Cardiology Department, Faculty of Medicine, Al-AzharUniversity (Assiut), Egypt

Corresponding Auther: Mohamed Abdulnaser Mohamed

Mobile: (+20) 1100332887, E-mail: mohamednaser70@yahoo.com

ABSTRACT

Background: The management of ischemic mitral regurgitation (MR) represents a therapeutic challenge and is still controversial. The restoration of coronary blood flow reduces left ventricular remodeling and improves regional and global left ventricular function. The effect of revascularization by percutaneous coronary intervention (PCI) for coronary artery disease (CAD) on the severity of ischemic MR is still unclear. This strategy is expected to attenuate ischemic MR.

Objective: To evaluate the role of PCI in the improvement of Ischemic MR in patients with CAD.

Patients and methods: Fifty patients undergoing PCI were enrolled in the study with assessment of severity of MR by transthoracic echocardiography before and 4 weeks after PCI. This study was carried out at Cardiology Department, Sohag Cardiac Specialised center, from March 2018 to December 2019.

Results: There was significant improvement of severity of ischemic MR in patients with CAD after PCI.

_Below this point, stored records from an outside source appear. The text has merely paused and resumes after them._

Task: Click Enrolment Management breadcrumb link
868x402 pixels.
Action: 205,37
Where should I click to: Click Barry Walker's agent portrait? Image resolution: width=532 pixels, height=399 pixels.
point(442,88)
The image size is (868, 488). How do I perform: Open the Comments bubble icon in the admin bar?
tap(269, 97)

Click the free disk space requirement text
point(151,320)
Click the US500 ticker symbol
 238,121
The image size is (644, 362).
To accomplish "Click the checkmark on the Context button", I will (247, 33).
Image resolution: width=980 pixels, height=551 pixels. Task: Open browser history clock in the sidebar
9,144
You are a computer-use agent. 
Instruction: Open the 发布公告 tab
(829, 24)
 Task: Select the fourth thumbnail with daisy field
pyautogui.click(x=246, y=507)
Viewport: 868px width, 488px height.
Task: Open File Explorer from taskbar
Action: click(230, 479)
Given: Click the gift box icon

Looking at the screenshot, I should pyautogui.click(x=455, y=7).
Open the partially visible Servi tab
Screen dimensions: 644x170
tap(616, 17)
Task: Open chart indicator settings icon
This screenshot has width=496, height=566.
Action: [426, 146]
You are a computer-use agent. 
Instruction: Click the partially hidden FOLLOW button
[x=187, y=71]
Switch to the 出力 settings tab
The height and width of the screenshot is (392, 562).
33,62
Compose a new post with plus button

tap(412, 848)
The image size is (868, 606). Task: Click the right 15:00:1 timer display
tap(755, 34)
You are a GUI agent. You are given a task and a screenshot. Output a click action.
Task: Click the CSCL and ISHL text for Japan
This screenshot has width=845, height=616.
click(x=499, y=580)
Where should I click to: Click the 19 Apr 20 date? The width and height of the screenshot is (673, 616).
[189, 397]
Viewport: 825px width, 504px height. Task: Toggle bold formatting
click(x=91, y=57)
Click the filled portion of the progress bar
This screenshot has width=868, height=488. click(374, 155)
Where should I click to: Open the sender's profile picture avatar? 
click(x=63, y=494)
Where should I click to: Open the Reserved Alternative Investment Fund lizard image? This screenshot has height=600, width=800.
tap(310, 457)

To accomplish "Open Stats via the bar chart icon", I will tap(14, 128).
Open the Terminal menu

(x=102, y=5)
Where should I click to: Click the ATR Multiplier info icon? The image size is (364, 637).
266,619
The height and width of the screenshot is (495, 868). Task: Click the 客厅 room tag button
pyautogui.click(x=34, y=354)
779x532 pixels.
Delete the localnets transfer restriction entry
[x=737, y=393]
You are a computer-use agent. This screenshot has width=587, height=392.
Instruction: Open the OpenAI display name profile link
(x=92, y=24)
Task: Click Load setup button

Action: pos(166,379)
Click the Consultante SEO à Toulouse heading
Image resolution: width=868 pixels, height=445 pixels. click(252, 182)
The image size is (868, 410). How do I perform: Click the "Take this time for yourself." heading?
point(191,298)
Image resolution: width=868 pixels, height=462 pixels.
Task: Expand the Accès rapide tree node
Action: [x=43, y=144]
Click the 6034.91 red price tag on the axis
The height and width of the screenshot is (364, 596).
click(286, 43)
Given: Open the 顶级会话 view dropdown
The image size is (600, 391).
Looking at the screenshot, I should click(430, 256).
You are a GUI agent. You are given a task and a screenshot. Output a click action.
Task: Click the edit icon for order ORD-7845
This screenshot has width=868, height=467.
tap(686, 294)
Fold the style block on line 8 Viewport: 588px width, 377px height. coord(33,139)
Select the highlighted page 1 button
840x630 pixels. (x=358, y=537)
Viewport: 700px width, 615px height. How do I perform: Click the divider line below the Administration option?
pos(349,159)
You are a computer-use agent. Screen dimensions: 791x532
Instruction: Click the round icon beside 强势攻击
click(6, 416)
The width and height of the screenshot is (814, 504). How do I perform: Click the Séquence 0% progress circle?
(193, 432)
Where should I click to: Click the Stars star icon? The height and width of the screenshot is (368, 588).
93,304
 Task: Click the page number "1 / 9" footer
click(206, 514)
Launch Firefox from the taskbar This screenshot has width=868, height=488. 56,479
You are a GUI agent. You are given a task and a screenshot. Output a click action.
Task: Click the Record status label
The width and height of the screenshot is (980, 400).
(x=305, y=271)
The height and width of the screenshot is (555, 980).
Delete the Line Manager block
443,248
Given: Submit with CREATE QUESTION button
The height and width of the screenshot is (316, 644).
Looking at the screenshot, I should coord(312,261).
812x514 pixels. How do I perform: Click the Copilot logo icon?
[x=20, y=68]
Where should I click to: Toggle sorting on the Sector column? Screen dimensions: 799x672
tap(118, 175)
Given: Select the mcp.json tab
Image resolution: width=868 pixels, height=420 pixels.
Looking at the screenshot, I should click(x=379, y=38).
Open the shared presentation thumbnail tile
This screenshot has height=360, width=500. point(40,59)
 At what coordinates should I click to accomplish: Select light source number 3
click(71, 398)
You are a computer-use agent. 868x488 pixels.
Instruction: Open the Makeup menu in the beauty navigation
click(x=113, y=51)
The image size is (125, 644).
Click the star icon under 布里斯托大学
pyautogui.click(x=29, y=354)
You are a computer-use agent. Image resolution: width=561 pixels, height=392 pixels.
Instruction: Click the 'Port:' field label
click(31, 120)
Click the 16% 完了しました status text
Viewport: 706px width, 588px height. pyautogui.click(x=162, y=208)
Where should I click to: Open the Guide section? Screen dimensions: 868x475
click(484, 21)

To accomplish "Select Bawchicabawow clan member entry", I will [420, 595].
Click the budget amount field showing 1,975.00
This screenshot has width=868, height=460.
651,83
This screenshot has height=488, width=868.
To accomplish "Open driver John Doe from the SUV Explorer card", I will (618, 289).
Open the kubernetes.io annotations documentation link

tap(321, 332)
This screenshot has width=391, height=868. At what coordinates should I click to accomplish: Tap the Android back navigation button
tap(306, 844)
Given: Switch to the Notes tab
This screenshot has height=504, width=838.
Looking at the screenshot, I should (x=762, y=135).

Conclusion: PCI was useful in treatment of patients with ischemic MR due to its beneficial role in the improvement of the degree of ischemic MR as well as left ventricular (LV) systolic function.

Key words: Percutaneous coronary intervention, ischemic mitral regurgitation, coronary artery disease.

 

 

INTRODUCTION

     Ischaemic heart disease (IHD) is a major contributor to the global disease burden, with devastating consequences in terms of human life and health (Virani et al., 2020).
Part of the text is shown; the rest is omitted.